_What needs to be done_. Exactly as they appear below, repeat the lines from the one with "Bigg Boss telugu" through the one with "abril 2018 (256, 976)", and no others.

*** Opening of Source material ***

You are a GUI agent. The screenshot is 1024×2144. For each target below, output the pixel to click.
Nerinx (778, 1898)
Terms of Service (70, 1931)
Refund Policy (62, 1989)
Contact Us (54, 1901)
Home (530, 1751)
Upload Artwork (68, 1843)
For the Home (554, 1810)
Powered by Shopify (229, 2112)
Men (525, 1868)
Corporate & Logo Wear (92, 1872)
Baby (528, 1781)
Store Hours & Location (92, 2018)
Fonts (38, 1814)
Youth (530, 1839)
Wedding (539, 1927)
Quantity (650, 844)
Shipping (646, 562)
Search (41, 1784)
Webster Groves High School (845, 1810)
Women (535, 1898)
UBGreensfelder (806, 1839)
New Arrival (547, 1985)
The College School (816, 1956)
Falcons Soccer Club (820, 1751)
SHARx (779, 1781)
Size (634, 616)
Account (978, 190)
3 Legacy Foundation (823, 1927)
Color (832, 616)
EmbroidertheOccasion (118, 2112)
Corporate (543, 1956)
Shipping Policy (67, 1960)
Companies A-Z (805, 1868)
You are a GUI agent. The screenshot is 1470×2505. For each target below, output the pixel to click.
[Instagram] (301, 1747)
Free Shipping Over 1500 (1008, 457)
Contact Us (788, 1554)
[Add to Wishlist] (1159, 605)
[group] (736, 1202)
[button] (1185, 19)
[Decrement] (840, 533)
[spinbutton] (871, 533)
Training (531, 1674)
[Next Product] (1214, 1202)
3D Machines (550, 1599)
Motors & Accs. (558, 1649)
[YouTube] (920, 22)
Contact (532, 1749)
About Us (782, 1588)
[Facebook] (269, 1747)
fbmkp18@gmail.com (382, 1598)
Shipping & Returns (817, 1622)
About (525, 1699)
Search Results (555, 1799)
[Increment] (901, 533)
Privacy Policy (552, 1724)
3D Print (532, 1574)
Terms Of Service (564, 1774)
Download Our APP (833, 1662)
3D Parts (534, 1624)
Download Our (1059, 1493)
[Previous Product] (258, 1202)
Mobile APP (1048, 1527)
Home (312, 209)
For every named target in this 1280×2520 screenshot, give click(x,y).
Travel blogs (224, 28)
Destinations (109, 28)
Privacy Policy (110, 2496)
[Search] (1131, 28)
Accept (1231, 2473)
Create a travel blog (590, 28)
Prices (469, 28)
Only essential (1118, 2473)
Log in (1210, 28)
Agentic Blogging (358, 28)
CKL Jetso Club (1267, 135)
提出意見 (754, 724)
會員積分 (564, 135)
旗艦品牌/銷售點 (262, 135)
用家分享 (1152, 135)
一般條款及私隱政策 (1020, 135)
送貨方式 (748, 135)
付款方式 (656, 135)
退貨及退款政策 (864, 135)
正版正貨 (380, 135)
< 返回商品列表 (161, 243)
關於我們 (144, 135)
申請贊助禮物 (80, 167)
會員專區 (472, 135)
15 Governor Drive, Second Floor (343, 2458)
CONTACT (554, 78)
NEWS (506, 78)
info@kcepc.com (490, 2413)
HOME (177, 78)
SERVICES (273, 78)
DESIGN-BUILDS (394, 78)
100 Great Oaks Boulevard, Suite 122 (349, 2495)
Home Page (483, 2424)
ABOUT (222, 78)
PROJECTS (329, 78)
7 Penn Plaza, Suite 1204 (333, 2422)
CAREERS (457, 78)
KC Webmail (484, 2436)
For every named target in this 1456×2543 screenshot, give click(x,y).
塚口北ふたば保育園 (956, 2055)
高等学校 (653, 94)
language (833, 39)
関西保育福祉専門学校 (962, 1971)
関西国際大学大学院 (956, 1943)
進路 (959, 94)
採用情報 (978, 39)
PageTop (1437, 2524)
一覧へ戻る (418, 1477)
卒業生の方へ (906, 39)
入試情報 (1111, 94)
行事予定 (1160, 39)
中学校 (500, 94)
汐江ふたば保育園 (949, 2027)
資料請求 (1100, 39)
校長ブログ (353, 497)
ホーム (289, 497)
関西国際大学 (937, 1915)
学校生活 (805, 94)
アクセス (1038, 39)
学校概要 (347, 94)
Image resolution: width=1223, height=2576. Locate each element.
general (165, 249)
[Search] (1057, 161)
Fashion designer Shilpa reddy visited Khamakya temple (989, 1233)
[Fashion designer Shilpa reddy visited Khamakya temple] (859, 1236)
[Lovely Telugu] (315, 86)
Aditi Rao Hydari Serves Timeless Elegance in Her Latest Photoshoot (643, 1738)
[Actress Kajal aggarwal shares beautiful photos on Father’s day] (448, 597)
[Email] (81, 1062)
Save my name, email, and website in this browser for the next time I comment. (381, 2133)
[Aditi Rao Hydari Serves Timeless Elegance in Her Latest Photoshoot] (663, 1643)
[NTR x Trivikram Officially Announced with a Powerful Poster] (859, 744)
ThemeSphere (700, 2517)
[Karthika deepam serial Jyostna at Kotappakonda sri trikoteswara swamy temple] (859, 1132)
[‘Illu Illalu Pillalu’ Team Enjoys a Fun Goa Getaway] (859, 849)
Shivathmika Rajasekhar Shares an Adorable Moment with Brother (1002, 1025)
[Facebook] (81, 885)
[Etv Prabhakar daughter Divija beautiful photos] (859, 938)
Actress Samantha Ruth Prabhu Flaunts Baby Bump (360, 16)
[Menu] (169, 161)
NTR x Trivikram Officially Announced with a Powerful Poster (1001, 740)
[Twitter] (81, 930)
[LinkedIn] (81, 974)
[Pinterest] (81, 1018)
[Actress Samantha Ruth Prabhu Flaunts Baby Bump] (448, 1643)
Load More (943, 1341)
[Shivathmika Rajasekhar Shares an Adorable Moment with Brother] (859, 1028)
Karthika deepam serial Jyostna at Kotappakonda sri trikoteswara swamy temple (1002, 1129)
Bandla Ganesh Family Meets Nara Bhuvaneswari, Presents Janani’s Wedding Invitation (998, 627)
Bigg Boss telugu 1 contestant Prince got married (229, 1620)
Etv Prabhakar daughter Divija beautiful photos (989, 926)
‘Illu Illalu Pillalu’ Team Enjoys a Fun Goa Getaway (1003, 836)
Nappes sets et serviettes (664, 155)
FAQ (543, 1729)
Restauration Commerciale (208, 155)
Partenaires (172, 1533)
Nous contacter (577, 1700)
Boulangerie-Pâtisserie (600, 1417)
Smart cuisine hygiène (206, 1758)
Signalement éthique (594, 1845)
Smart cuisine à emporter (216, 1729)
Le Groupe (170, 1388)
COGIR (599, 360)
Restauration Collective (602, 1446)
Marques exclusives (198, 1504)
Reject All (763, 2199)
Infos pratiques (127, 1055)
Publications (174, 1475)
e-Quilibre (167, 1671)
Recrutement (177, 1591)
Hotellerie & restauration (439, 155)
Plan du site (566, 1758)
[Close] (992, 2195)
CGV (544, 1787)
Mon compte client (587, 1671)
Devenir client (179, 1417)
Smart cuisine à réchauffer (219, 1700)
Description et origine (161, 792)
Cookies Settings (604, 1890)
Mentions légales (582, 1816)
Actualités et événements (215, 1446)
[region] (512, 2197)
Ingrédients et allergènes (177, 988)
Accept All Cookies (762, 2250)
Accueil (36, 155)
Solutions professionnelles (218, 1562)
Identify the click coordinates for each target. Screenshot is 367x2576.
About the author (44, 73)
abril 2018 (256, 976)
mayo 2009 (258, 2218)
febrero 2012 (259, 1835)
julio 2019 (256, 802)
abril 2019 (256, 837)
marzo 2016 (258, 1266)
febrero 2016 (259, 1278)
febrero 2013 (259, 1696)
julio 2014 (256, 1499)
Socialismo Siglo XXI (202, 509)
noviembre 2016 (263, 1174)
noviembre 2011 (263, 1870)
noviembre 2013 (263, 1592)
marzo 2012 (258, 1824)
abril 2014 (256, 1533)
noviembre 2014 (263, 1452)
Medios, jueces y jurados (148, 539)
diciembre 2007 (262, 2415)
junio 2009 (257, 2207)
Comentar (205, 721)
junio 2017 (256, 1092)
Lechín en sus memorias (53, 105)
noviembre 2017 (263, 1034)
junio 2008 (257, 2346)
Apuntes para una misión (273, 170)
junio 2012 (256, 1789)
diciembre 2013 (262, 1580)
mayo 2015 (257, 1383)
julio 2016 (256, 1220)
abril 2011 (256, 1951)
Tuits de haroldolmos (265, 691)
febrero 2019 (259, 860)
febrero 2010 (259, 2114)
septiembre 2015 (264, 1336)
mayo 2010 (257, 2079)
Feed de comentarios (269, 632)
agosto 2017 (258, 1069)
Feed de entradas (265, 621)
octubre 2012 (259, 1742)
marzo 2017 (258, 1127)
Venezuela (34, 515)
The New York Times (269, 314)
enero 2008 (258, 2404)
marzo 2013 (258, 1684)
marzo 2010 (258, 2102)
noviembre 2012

*** Close of Source material ***

_Your response_.
Bigg Boss telugu 1 contestant Prince got married (229, 1620)
Etv Prabhakar daughter Divija beautiful photos (989, 926)
‘Illu Illalu Pillalu’ Team Enjoys a Fun Goa Getaway (1003, 836)
Nappes sets et serviettes (664, 155)
FAQ (543, 1729)
Restauration Commerciale (208, 155)
Partenaires (172, 1533)
Nous contacter (577, 1700)
Boulangerie-Pâtisserie (600, 1417)
Smart cuisine hygiène (206, 1758)
Signalement éthique (594, 1845)
Smart cuisine à emporter (216, 1729)
Le Groupe (170, 1388)
COGIR (599, 360)
Restauration Collective (602, 1446)
Marques exclusives (198, 1504)
Reject All (763, 2199)
Infos pratiques (127, 1055)
Publications (174, 1475)
e-Quilibre (167, 1671)
Recrutement (177, 1591)
Hotellerie & restauration (439, 155)
Plan du site (566, 1758)
[Close] (992, 2195)
CGV (544, 1787)
Mon compte client (587, 1671)
Devenir client (179, 1417)
Smart cuisine à réchauffer (219, 1700)
Description et origine (161, 792)
Cookies Settings (604, 1890)
Mentions légales (582, 1816)
Actualités et événements (215, 1446)
[region] (512, 2197)
Ingrédients et allergènes (177, 988)
Accept All Cookies (762, 2250)
Accueil (36, 155)
Solutions professionnelles (218, 1562)
Identify the click coordinates for each target. Screenshot is 367x2576.
About the author (44, 73)
abril 2018 (256, 976)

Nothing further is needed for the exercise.